[[ Given data open ]]
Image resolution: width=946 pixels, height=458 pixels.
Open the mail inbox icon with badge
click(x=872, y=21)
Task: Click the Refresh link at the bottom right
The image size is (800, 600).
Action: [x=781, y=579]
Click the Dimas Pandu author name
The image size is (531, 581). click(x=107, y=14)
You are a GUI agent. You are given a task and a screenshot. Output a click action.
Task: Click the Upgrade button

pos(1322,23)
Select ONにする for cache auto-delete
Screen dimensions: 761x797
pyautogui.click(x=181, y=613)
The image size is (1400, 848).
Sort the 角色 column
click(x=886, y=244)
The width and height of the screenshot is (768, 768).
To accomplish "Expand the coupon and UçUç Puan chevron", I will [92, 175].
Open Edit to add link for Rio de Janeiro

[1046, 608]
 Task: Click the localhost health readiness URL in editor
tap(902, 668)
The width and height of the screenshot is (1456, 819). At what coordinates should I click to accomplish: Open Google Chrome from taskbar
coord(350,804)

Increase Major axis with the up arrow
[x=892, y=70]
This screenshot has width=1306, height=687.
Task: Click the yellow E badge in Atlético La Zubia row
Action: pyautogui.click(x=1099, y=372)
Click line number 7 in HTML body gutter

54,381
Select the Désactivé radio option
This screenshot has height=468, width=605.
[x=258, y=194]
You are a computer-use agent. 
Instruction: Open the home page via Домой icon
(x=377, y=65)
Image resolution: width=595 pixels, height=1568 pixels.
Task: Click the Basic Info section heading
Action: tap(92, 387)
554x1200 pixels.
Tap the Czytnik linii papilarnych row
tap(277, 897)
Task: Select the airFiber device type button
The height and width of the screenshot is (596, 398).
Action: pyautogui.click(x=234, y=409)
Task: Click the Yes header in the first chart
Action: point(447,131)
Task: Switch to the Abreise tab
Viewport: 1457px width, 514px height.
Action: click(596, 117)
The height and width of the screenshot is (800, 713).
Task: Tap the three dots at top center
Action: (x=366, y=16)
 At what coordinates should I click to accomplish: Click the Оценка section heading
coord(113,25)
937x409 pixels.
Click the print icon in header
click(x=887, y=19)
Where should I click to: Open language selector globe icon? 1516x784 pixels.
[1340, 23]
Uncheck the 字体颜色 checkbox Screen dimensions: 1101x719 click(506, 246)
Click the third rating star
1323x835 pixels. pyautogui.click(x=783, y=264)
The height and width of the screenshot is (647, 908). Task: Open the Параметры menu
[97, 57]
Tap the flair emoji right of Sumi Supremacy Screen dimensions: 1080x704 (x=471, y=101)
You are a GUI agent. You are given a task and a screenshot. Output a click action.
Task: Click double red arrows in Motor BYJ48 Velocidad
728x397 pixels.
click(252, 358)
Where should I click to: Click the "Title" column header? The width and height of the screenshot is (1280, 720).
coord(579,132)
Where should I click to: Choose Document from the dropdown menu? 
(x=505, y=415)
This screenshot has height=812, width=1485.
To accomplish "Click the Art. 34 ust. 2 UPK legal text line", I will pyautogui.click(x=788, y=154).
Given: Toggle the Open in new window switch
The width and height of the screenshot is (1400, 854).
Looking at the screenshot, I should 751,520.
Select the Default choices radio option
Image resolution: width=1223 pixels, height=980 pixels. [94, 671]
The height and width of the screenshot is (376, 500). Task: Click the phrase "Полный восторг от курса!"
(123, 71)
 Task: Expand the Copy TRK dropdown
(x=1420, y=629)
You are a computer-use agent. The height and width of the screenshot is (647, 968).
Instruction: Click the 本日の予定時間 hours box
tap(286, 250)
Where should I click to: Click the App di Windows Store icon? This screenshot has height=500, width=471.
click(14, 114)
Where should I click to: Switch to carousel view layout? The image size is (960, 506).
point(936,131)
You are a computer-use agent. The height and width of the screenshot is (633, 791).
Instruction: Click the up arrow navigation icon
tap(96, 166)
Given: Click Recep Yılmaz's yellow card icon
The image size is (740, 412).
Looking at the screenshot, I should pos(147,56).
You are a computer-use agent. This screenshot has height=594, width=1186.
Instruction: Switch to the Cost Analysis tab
[[ Given data closed ]]
Aim of the exercise: Tally the lines of the entries that carry the word "agent" and say only that number.

Task response: 6